I enjoy sharing my knowledge and experience to enlighten others

I’m currently reading “Failing Forward” by Maxwell, and in the book, the author identifies traits in successful people. One element is the ability to elevate people around you. I completely agree, and it has been my personal mission since graduating from college to educate others. I’ve been an adjunct professor since 2000 and speak 40-50 times a year. Knowledge is power, but the real power is sharing that knowledge. I’ve encouraged my teams to speak in the business and marketing community, in order to enlighten others. That experience is good practice for the team, good exposure for Anvil and elevates the community.
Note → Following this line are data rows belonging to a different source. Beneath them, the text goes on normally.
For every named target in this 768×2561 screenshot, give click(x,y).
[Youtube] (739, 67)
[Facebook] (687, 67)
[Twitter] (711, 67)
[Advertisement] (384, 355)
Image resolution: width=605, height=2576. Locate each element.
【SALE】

My most meaningful relationships revolve around trust, respect, empathy and patience

I’m not a micromanager. I tend to hire smart people and let them do their thing. Unfortunately, my trust in people has been compromised in the past, which erodes the respect of everyone involved. I also learned that a lack of trust or respect in team members leads to a lack of empathy and patience, which further erodes relationships and overall effectiveness. The only way I found I could resolve the issue at Anvil was to hit the reset button and clean the slate. Although I’m starting fresh with a new level of respect and empathy for the current team, it will take a good deal of patience to build mutual trust. I’ve made my mistakes over the years and will now be part of the solution, not the problem. Make sure you own up to your contribution to building relationships in your business.
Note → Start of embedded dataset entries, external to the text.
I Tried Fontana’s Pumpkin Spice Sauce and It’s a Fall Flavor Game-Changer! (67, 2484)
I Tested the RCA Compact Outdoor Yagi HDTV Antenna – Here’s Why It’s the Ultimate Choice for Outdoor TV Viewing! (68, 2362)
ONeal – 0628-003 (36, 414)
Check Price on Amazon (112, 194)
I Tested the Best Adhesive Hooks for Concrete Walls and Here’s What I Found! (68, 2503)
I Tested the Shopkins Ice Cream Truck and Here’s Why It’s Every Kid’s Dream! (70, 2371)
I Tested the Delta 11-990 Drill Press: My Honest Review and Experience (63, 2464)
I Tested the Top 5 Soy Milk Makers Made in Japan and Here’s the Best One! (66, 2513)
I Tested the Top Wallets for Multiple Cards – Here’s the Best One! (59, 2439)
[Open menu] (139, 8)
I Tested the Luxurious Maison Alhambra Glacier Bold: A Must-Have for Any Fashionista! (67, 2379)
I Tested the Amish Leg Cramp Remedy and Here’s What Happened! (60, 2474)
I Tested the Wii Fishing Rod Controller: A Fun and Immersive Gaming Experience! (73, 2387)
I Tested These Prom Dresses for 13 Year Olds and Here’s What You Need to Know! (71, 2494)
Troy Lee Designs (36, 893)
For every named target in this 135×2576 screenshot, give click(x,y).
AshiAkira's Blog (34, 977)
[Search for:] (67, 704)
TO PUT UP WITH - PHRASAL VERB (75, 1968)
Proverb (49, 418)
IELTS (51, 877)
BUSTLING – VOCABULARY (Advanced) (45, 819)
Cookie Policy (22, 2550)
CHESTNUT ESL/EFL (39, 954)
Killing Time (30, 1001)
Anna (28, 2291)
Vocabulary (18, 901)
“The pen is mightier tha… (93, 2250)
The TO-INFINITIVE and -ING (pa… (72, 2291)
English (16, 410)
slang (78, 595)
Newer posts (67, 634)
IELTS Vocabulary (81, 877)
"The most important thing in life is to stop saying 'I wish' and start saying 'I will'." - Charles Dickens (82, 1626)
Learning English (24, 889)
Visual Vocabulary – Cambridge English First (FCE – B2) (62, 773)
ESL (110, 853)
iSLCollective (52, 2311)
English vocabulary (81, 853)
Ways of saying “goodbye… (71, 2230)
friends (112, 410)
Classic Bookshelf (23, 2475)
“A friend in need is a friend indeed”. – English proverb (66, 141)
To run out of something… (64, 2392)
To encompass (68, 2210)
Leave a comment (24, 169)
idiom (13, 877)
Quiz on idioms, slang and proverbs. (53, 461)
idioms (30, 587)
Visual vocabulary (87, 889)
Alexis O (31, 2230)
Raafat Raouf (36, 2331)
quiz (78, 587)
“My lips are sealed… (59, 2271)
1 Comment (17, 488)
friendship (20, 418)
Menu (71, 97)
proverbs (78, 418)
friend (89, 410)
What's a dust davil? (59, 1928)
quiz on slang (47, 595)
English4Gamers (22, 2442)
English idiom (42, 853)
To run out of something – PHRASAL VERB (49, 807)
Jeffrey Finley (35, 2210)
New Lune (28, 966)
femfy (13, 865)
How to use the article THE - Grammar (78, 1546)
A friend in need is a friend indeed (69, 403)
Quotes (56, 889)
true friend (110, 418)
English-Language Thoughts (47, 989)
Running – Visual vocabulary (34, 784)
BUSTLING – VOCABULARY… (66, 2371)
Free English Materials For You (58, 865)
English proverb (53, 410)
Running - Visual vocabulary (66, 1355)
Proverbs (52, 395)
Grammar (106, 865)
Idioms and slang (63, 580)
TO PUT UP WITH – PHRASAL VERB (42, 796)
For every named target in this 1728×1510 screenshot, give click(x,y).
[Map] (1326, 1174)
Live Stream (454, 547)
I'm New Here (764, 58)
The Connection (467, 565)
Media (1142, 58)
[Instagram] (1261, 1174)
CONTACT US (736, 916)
My success is defined by the impact and contribution I make, regardless of my job title

While I was writing and refining the Anvil Credo, I happened upon an article that compares hierarchical corporate structure to the more modern interactive structure. People raised in a more traditional environment are more likely to prefer an organization with a layered organizational chart, complete with a variety of job titles. The new knowledge economy has brought a more interactive structure, which is flexible, dynamic and flatter than traditional companies. I found myself frustrated with the need of former employees to have greater definition of a career path within Anvil, which has averaged fewer than 15 employees and is naturally a flat structure. My goal has always been to provide an opportunity for any and all employees to become Partner. The Partner concept is based around the idea of empowering employees to utilize their unique ability every day to move our clients’ businesses and our agency forward. As subject matter experts, rainmakers or account managers, there would be a greater earning opportunity as Partner than as a traditional employee. The challenge has been convincing a relatively young team to have faith in the model. That’s where the trust, respect and patience we’ve built into our Credo come into play. I’m confident we will get there and that our current team will come to appreciate the reality that their career success and compensation are independent of job titles in a highly structured organizational chart.

I know what I want to do with my career and I want to do it at Anvil

Some of the most talented and special contributors over Anvil’s nearly 13 year history have departed the organization in the past year or so. As difficult as it has been to adjust to those changes, the most important consideration is that these people did not know what they wanted to do with their careers (in some cases, not even wanting to work on a computer) let alone pursue a career in digital marketing at Anvil. Those that have signed the Credo all have two common traits: they are committed to a career in marketing, and they believe they will be most successful in their pursuits at Anvil. My responsibility is to ensure we deliver on our end of the promise: to make Anvil a place our team will be truly successful. It’s a tall order and one I look forward to making a reality.

While we’re only in our first month under the new Credo, I’ve been pleased by the renewed energy, commitment to our core disciplines and even our clients’ patience and understanding. Time will tell if the new direction and Credo will create long-term success, but I’m optimistic that employees, peers and clients that understand what we’re trying to accomplish will engage at a more meaningful level than ever before.